_ACTIONS TO TAKE_
[A] From the text on equine disorders of sexual development, copy the passage between "Tories et al" and "dysgenesis was assumed.", inclusive.
[B] Translate this sentence from the text on equine disorders of sexual development into Spanish: "Cryptorchid male horses are XY SRY -positive with testes and a male phenotype."
[C] Take the text on equine disorders of sexual development further, starting after its last sentence.

_DOCUMENT EXTRACT_
-.-.-

Equine Disorders of Sexual Development


Sex Chromosome DSD




Gonadal dysgenesis (including ovotesticular)

Villagomez et al (2011) reported six cases of XX DSD. They were all SRY -negative. The majority were probably gonadal dysgenesis with two identified as ovotestes and the others were not examined histologically.All had a female phenotype.



Tories et al 2014) reported on a single horse that had abdominal testes without epididymis and a female phenotype with ambiguous genitalia. An attempt to measure testosterone done but none was found. The genotype was XX, SRY -negative.




Gonadal dysgenesis

Villagomez et al (2011) had six cases of XY DSD but none of them had histological evaluation of the gonads. All were SRY -negative and all had a female phenotype and gonadal dysgenesis was assumed.





Gonadal Dysgenesis




Female phenotype

Villagomez et al (2011) reported on five cases of XY DSD that were SRY -positive. Four had abdominal testes. All had a female phenotype. No measurement of testosterone receptor but it can be assumed that the primary defect is in a failure of masculinisation of the genitalia.

Male Phenotype


Cryptorchid male horses are XY SRY -positive with testes and a male phenotype.

Cryptorchid horses have an equal distribution of the undescended testis - there is an equal number affected on the left and right side. Those that are on the left side I usually intra-abdominal. Those on the right side are located just inside the inguinal ring, within the inguinal ring or just outside the inguinal ring.

-.-.-

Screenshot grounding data
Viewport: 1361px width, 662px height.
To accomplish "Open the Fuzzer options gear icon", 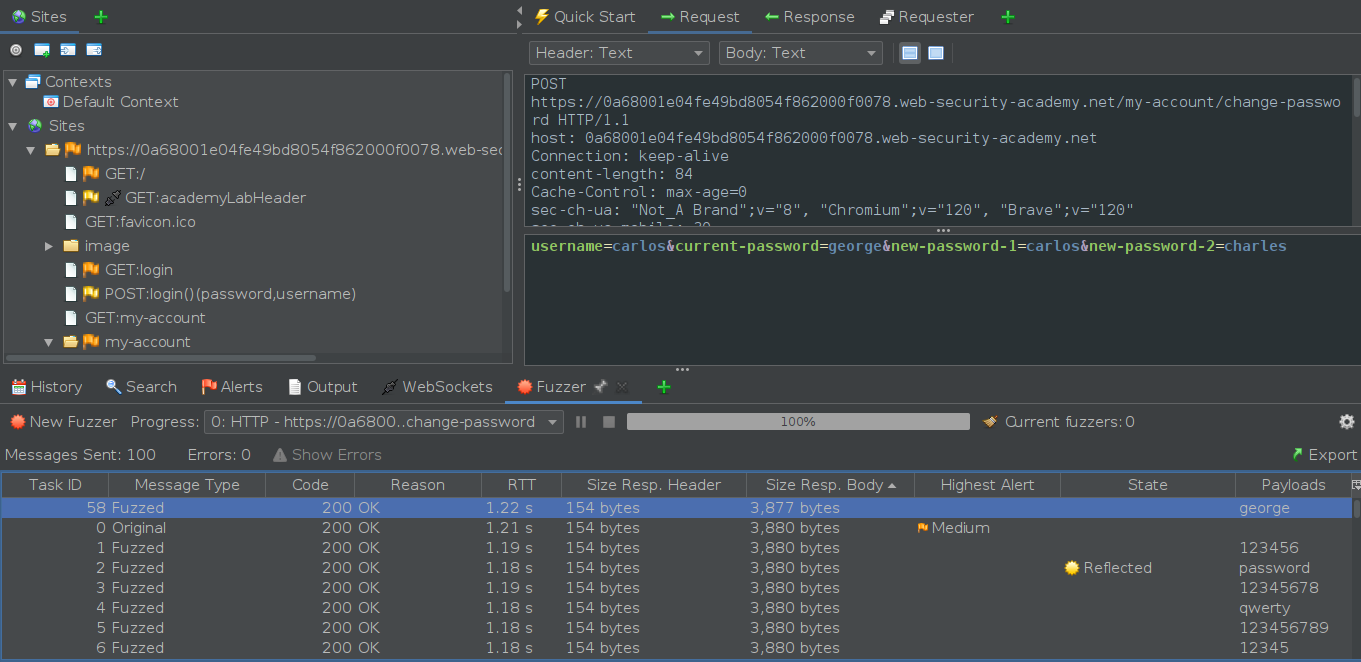I will coord(1347,422).
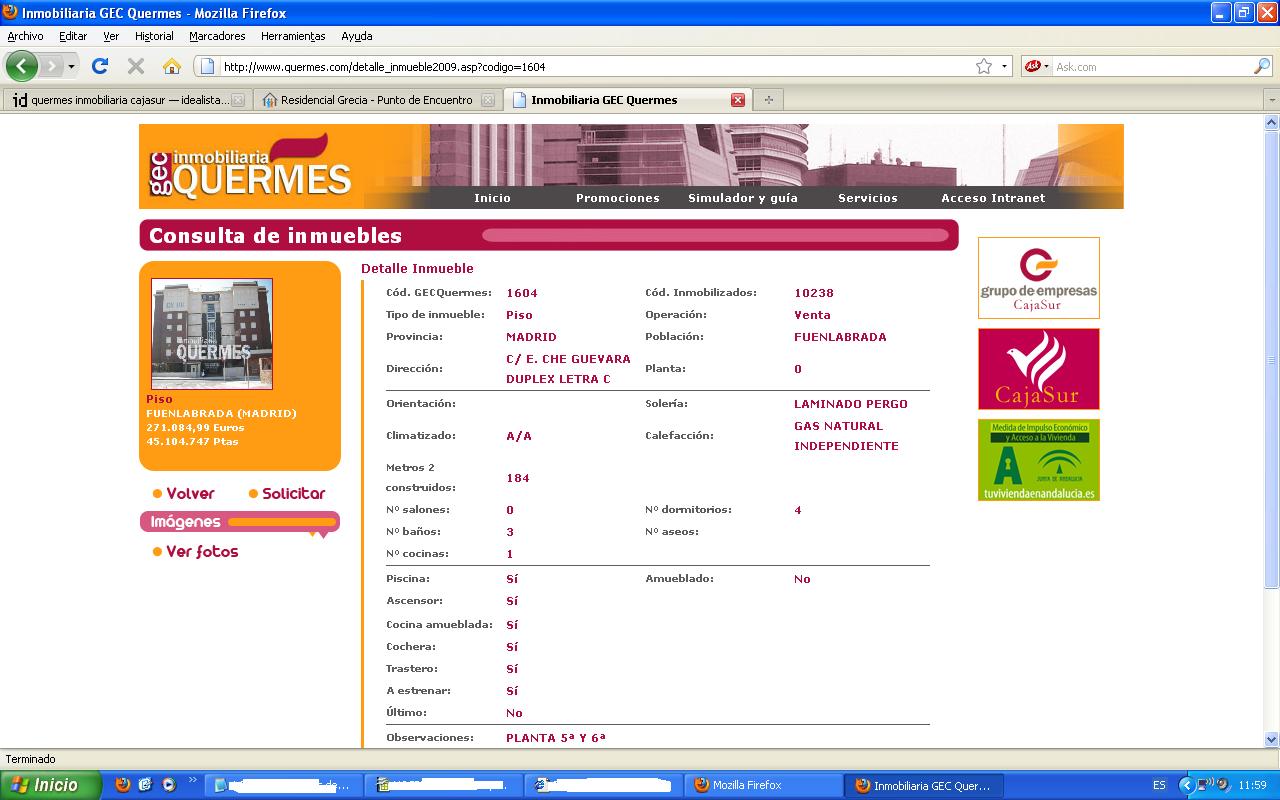Screen dimensions: 1280x800
Task: Click the property photo thumbnail
Action: [211, 334]
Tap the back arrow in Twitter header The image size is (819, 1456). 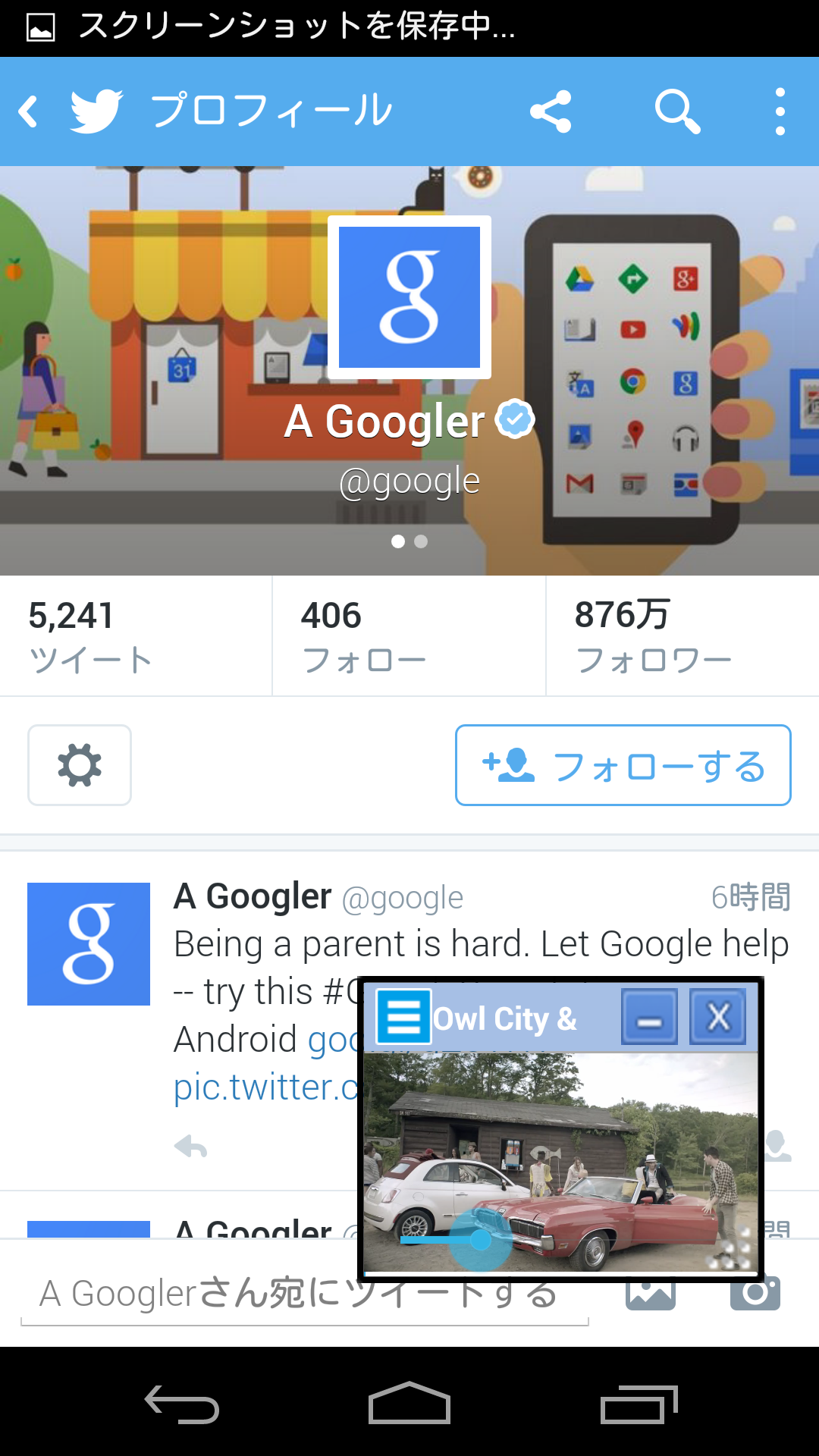[29, 111]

-.-.-

_RESULTS IN ORDER_
[A]
Tories et al 2014) reported on a single horse that had abdominal testes without epididymis and a female phenotype with ambiguous genitalia. An attempt to measure testosterone done but none was found. The genotype was XX, SRY -negative.




Gonadal dysgenesis

Villagomez et al (2011) had six cases of XY DSD but none of them had histological evaluation of the gonads. All were SRY -negative and all had a female phenotype and gonadal dysgenesis was assumed.

[B] Los caballos machos criptórquidos son XY, SRY positivos, con testículos y un fenotipo masculino.

[C]
There is no convincing evidence of heritability of cryptorchidism in horses.

Almeida et al (2013) found that cryptorchid testes had increased AMH and AMHR2 immunolabelling when compared with normal testes. This suggests a failure of maturation of Sertoli cells and/or lack of testosterone suppression. Failure of Sertoli cell maturation in the cryptorchid testis may also be attributed to AR abnormalities and/or a consequence of lack of testosterone suppression due to decreased 3bHSD. Cyclin-dependent kinase (CDKN1B)was not expressed in Sertoli cells of cryptorchid testes suggesting that Sertoli cells are still proliferating, which is also a characteristic of the immature testis. In addition, Cx43 expression is decreased in the cryptorchid testis, indicating a disruption in intercellular communication.

Gardner et al (2017) reported on a single case of a cryptorchid horse with testicular necrosis. They assumed that the cause of cryptorchidism was testicular necrosis. This unfortunately ignores evidence that cryptorchid testes can undergo degeneration, necrosis, and torsion because they are cryptorchid.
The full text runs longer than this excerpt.